I've heard a few people in my life wish for a society without money. "Wouldn't it be great if we didn't have to have money?! We would all just serve one another! I'd do what I do for you and you'd do what you do for me." Is there something appealing about that to you? I guess, in a certain light, it sounds less greedy, you're serving and being served in turn but I think deep down the draw is that there is an implied love and concern for those around us. I'm not serving to get something in return, I'm serving out of love. In turn I receive service because those around me, love me. I can see the draw of that. There is a 'but' though.
Role of Money
What is money anyway? Just poke around the intertubes and you'll find lots of information on that topic.
Here's a fun primer:
Money represents the goods and services that are around us. It solves the two problems mentioned, two parties having to have what the other wants (double incidence of wants problem) and being able to save up enough goods to barter for something expensive (retention of value problem). But money doesn't necessarily have to be paper printed by a government. Sometimes it's rock salt, brass rings, shells, or even tobacco (skip to 3:30). What's important is that you have a medium of exchange. Another thing springs up when you have money, prices. Prices are amazing! They transmit scarce knowledge and provide motivation to act on it. No money means no prices and missing information. We'll come back to that.
Amorality of Money
I think some see money as filthy. I'm not sure where that comes from, but I think at least partially, it's a cultural thing. But money isn't filthy. Money is amoral, it is lacking in morals. Dave Ramsey compares it to a brick. A brick is neither good nor bad. It can be used for good or bad things, but the brick doesn't determine that, the person that picks it up does. When you see jerks with "bricks", it's not a brick problem, they're just jerks. Though, the argument that when people get lots of "bricks" they get confused and tend to be more jerk-ish, isn't lost on me. Prosperity can be one of the most difficult character challenges of all.

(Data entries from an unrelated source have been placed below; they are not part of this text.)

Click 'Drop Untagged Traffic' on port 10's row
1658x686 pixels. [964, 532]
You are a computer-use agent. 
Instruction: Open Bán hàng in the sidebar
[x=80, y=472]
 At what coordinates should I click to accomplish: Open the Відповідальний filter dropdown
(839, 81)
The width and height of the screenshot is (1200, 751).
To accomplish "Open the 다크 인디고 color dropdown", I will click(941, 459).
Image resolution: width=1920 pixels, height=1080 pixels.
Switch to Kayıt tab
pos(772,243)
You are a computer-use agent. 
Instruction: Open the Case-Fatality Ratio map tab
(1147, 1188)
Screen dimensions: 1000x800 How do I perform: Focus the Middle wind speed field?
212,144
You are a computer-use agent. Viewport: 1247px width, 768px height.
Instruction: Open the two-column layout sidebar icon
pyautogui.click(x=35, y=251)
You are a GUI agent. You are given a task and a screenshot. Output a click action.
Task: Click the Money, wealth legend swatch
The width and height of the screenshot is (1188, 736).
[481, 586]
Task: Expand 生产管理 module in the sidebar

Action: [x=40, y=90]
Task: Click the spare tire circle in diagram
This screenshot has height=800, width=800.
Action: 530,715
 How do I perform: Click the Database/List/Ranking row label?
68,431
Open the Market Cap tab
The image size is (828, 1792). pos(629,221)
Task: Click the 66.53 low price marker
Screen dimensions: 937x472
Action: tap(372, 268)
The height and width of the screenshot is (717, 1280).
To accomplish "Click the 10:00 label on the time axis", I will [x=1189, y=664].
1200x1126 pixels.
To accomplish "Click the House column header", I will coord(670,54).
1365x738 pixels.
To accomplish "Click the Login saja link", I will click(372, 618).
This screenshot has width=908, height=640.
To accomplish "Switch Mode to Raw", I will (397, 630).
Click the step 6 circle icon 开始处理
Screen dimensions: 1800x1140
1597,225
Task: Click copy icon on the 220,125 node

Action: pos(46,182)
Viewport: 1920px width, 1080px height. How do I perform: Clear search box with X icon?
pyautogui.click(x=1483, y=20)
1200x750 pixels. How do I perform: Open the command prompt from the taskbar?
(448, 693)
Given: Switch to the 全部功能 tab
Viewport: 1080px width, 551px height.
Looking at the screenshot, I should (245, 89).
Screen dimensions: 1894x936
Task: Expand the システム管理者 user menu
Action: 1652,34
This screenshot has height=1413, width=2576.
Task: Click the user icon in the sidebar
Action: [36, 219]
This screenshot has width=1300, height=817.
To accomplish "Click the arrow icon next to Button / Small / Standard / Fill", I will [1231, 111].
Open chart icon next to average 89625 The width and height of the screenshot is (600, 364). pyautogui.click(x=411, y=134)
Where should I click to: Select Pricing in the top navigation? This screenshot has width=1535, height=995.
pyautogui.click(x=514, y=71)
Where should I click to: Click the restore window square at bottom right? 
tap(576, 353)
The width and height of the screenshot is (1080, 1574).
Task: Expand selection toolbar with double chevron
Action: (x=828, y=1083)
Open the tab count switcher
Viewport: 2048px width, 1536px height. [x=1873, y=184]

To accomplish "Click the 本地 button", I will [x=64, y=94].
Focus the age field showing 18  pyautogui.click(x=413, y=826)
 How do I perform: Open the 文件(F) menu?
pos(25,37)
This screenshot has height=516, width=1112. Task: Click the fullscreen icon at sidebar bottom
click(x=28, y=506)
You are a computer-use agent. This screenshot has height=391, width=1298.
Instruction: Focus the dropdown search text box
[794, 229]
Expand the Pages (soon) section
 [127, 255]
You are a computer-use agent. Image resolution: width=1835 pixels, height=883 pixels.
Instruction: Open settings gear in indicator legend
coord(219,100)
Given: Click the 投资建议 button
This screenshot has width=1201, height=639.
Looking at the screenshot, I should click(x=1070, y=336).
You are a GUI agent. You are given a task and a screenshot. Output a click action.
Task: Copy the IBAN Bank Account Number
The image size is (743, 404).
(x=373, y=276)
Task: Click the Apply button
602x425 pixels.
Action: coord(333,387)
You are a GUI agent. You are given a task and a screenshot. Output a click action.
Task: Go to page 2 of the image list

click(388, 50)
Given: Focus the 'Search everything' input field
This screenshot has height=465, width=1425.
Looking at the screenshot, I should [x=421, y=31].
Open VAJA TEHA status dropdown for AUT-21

Confusing Intentions with Outcomes
I think part of the aversion to money also comes from a feeling that if I'm doing something for money, it's very mercenary. Maybe that's true some of the time, but I know lots of people, myself included, that do things for more than mere money. The work itself is gratifying and challenging. The greater cause we're working for is worthwhile and a blessing to the world. The money is only part of it.
Maybe people think that without money, the motivations to serve would be more pure. For a given example that may or may not be true, but does it really matter to the one getting served? If you push me off a building or accidentally knock me off, aren't the consequences the same to me? Which would you prefer, "good" intentions and poor service or mercenary intentions and excellent service? Intentions can certainly have bearings on our relationships, but it's more difficult than we usually want to believe to know with certainty others' intentions. We need to guard against confusing difficult to divine intentions from plain outcomes.
Another Way to Think About It
Because someone gets money for serving us doesn't mean that the money is the primary motivator, nor does it diminish the service we get. All of this can be turned around by considering a scenario that Walter Williams came up with. You enter the grocery store and pick up a carton of eggs, a gallon of milk, and a loaf of bread. You get up to the front and the grocer asks you, "Why should your fellow men work and serve you by providing you with those goods? You in turn pull out a series of certificates that prove that you served your fellowmen yourself, you mowed the lawn, trimmed the hedge, and walked the dog of your fellowmen, so you are in turn worthy to be served by them. You can think of the money you received as certificates verifying that you served; they're your certificates of appreciation. Money doesn't necessarily denigrate service.
Knowledge
Furthermore, if we didn't have money, we wouldn't have prices. Prices are signals (like radio waves) that carry data or knowledge to members of our society. They carry data or knowledge of what's needed and what's not needed and how best to achieve those ends. How would we find and transmit that knowledge without money and prices?
A World with Money
I think money is actually a very useful invention. Like nearly all inventions it can be use by evil people for evil purposes, and maybe because it has, so many people have bad feelings about money, but it doesn't have to be that way. When I think about money as an instrument to illustrate service I've performed and I give it out when others serve me, I'm supremely grateful for service the money itself performs. With that understanding, it also helps me think different about the work I perform. I think, I'm getting this money for service I perform, how can I better serve? And you know what, when you serve better, eventually more money finds its way to you.